SR_Poll

Poll products from a remote server

Manual section:1
Date: March 2017
Version: 2.17.03a4
Manual group:MetPx Sarracenia Suite

SYNOPSIS

sr_poll configfile foreground|start|stop|restart|reload|status

DESCRIPTION

sr_poll is a component that connects to a remote server to check in various directories for some files. When a file is present, modified or created in the remote directory, the program will notify about the new product.

The notification protocol is defined here sr_post(7)

sr_poll connects to a broker. Every sleep seconds, it connects to a destination (sftp, ftp, ftps). For each of the directory defined, it lists the contents. When a file matches a pattern given by accept, sr_poll builds a notification for that product and sends it to the broker. The matching content of the directory is kept in a file for reference. Should a matching file be changed, or created at a later iteration, a new notification is sent.

sr_poll can be used to acquire remote files in conjunction with an sr_sarra(1) subscribed to the posted notifications, to download and repost them from a data pump.

The sr_poll command takes two argument: a configuration file described below, followed by an action start|stop|restart|reload|status...

Given instruction 1
In the rows from the one containing "Task: Go to next page with right chevron" through the one containing "Sign out of", replace "The image size is" with "The image dimensions are". Give back only those rows, with nothing else changed.
Given instruction 2
Write the next part of the sr_poll manual page, picking up right after its last sentence.

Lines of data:
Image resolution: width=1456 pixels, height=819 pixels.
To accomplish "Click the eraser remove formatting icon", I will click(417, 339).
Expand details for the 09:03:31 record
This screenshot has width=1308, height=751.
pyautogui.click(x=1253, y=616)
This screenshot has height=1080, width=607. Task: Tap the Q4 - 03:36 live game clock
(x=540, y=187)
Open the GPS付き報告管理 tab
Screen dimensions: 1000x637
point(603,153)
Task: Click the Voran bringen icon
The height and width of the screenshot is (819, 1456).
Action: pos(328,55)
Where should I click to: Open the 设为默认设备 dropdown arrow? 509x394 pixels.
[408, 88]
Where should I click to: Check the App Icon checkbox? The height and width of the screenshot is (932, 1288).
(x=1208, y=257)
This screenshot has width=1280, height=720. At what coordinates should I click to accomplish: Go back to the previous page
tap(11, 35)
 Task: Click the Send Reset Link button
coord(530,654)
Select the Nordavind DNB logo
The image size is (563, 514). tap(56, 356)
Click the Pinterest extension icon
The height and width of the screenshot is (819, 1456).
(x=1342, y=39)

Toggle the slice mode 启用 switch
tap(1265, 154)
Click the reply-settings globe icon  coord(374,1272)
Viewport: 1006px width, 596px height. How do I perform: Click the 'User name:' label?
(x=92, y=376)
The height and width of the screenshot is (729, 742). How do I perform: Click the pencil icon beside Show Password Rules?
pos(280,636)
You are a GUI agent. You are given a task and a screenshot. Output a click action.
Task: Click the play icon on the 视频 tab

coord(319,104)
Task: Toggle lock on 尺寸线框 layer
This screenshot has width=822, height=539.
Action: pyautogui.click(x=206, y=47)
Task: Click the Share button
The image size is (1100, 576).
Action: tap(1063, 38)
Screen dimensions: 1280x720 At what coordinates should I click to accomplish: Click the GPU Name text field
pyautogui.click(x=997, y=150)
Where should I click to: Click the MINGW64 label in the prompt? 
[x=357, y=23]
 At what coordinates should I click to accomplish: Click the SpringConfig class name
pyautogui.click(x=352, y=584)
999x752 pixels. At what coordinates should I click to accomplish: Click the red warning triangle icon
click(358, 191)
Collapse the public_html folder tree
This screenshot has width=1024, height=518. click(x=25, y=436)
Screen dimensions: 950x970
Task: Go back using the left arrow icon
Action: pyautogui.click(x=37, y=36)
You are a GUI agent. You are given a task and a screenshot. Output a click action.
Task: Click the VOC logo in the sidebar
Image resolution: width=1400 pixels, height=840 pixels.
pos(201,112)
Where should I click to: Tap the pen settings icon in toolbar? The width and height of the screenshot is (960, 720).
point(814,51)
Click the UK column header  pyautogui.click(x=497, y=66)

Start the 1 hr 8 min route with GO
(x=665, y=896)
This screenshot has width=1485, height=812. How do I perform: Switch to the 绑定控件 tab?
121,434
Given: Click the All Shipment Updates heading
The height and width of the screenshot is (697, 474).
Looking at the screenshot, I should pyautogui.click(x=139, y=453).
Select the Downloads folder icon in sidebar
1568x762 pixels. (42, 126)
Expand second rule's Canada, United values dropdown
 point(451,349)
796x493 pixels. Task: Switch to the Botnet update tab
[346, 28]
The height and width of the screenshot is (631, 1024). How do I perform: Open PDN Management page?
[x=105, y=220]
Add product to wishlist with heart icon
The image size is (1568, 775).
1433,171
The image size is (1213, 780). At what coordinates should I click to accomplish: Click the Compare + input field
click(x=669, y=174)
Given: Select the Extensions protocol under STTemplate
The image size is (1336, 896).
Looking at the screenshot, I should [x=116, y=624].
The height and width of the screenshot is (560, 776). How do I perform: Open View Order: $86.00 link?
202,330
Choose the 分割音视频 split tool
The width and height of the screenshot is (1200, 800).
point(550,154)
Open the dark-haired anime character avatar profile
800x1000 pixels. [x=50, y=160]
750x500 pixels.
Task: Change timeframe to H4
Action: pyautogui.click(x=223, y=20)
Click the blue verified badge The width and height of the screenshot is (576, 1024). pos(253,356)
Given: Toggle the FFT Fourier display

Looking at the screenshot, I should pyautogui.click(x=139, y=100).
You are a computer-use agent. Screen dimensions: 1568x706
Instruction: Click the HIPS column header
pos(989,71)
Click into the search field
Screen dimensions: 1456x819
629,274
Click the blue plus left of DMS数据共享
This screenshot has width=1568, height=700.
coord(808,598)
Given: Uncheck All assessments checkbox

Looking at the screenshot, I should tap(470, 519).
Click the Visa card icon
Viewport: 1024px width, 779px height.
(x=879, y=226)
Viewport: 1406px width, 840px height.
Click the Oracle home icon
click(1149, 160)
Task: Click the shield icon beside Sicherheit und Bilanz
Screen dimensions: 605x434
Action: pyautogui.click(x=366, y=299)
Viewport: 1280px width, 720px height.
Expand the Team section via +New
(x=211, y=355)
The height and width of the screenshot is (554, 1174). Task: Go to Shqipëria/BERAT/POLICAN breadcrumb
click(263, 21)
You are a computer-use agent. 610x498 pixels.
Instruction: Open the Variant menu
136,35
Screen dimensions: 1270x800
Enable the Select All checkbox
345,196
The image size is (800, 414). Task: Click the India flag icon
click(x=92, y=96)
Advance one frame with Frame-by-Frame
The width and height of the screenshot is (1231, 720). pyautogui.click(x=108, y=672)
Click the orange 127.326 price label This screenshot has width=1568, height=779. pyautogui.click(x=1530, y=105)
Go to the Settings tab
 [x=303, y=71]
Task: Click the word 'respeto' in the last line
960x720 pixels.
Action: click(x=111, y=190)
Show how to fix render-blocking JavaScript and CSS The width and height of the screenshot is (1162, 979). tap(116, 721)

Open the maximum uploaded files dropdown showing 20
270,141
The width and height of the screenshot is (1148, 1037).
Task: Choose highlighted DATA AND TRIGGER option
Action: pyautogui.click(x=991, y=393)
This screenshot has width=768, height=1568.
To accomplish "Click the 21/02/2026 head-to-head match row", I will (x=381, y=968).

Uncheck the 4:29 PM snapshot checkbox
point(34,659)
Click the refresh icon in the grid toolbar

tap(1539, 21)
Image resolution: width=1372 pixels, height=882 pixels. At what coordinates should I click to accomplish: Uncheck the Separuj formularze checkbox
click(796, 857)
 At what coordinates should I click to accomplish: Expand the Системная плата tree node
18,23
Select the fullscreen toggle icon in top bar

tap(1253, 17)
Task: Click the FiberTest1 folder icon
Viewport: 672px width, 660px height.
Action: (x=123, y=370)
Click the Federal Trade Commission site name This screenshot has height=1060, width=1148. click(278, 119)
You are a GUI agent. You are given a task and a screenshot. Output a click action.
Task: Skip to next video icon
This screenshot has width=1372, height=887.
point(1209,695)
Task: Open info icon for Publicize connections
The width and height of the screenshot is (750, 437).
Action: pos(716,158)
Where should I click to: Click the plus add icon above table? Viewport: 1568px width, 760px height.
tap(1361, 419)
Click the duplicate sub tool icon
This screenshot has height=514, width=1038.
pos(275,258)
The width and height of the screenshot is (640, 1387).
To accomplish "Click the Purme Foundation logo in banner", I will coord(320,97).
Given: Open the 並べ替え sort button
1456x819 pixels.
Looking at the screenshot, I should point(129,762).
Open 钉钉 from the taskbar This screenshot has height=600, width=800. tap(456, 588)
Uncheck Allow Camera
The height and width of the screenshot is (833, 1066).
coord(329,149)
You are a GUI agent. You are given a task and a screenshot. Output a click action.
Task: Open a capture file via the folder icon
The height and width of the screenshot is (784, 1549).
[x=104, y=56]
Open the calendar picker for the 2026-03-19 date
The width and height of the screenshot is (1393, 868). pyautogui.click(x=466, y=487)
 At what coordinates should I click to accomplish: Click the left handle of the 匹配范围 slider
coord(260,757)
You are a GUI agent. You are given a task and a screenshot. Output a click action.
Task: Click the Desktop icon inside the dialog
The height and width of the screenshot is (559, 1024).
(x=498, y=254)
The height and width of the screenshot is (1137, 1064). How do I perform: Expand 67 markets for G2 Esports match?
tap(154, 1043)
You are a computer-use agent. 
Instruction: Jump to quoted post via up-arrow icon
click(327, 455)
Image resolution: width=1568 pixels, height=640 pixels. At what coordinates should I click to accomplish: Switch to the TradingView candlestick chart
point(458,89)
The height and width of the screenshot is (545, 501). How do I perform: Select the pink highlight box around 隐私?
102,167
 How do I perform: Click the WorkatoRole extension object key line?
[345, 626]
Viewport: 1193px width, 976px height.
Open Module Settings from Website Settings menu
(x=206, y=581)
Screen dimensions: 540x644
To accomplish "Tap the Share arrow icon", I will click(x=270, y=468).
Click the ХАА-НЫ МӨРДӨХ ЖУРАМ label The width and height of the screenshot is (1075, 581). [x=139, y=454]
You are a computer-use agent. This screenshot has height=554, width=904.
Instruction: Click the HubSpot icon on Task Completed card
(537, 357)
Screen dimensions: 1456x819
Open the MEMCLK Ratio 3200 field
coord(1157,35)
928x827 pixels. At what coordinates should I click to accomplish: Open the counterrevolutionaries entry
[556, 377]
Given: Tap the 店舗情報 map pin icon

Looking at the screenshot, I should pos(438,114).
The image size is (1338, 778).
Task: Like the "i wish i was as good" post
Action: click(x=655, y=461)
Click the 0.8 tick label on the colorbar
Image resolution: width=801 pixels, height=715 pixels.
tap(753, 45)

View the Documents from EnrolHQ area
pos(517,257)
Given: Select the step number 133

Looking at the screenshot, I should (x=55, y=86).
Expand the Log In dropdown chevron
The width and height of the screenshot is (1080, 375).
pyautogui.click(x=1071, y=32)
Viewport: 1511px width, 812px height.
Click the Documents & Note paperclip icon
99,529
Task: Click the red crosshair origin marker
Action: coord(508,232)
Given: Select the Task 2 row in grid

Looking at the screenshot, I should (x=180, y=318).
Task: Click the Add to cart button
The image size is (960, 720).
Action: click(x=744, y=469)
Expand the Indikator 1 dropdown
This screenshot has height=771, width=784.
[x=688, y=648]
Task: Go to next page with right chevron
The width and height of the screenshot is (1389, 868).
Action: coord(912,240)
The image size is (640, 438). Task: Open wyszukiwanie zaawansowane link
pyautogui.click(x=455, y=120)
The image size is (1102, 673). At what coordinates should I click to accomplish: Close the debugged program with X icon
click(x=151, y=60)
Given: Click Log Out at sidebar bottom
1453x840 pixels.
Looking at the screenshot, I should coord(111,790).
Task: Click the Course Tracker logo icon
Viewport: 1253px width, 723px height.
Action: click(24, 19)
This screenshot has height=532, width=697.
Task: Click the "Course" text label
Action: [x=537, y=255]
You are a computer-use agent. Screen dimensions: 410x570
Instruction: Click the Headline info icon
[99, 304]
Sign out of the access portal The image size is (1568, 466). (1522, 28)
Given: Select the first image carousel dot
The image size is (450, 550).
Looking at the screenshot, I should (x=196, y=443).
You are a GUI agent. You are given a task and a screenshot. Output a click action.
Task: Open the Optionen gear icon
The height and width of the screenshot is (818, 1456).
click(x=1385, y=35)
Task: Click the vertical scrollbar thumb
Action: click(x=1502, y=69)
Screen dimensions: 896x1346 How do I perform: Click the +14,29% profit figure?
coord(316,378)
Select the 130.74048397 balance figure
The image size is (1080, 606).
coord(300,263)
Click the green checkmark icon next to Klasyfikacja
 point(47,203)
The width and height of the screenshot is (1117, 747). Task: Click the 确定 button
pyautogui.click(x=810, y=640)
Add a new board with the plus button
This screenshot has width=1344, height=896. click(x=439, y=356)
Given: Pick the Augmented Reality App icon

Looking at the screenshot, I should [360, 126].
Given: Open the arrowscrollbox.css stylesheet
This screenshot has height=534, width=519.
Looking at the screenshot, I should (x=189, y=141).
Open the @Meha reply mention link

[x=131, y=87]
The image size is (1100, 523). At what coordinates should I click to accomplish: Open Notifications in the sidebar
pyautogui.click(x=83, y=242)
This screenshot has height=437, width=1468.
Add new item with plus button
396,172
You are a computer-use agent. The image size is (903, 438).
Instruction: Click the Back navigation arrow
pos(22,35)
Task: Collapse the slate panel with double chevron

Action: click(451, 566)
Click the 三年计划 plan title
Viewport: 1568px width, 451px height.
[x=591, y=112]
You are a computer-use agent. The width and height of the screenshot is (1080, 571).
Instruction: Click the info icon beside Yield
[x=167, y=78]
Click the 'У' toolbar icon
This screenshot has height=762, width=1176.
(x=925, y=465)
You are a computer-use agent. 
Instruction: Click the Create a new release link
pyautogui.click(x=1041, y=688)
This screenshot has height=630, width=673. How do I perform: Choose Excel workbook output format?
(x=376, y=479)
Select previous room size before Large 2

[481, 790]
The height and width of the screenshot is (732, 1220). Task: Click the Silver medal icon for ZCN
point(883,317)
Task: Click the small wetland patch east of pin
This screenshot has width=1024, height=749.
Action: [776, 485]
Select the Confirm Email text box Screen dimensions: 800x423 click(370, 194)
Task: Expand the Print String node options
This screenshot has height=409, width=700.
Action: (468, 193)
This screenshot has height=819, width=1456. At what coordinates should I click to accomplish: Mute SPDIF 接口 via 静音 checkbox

Written reply 1
Task: Go to next page with right chevron
The width and height of the screenshot is (1389, 868).
Action: coord(912,240)
The image dimensions are (640, 438). Task: Open wyszukiwanie zaawansowane link
pyautogui.click(x=455, y=120)
The image dimensions are (1102, 673). At what coordinates should I click to accomplish: Close the debugged program with X icon
click(x=151, y=60)
Given: Click Log Out at sidebar bottom
1453x840 pixels.
Looking at the screenshot, I should coord(111,790).
Task: Click the Course Tracker logo icon
Viewport: 1253px width, 723px height.
Action: click(24, 19)
This screenshot has height=532, width=697.
Task: Click the "Course" text label
Action: [x=537, y=255]
You are a computer-use agent. Screen dimensions: 410x570
Instruction: Click the Headline info icon
[99, 304]
Sign out of the access portal The image dimensions are (1568, 466). (1522, 28)

Written reply 2
CONFIGURATION

In general, the options for this component are described by the sr_config(7) page which should be read first. It fully explains the option configuration language, and how to find the option settings.

CREDENTIAL OPTIONS

The broker option sets all the credential information to connect to the RabbitMQ server

  • broker amqp{s}://<user>:<pw>@<brokerhost>[:port]/<vhost>
::
(default: amqp://anonymous:anonymous@dd.weather.gc.ca/ )

All sr_ tools store all sensitive authentication info in the credentials.conf file. Passwords for SFTP, AMQP, and HTTP accounts are stored in URL´s there, as well as other pointers to thins such as private keys, or FTP modes.

For more details, see: sr_config(7)

VIP, INTERFACE

sr_poll can be configured on multiple servers, where posting should occur only from whichever one owns the virtual IP address (VIP) at a given time. As only one instance of sr_poll that should be used for each configuration, the instances option is forced to 1. To check that the vip is present on a given interface periodically:

**vip       <ip>         (None)**
**interface <string>     (None)**

When these options are omitted, sr_poll is always active.

DESTINATION OPTIONS

The destination option specify what is needed to connect to the remote server

destination protocol://<user>@<server>[:port]

::
(default: None and it is mandatory to set it )

The destination should be set with the minimum required information... sr_poll uses destination setting not only when polling, but also in the sr_post messages produced.

For example, the user can set :

destination ftp://myself@myserver

And complete the needed information in the credentials file with the line :

ftp://myself:mypassword@myserver:2121 passive,binary

POLLING SPECIFICATIONS

These options set what files the user wants to be notified for and where
it will be placed, and under which name.
  • filename <option> (optional)
  • directory <path> (default: .)
  • accept <regexp pattern> [rename=] (must be set)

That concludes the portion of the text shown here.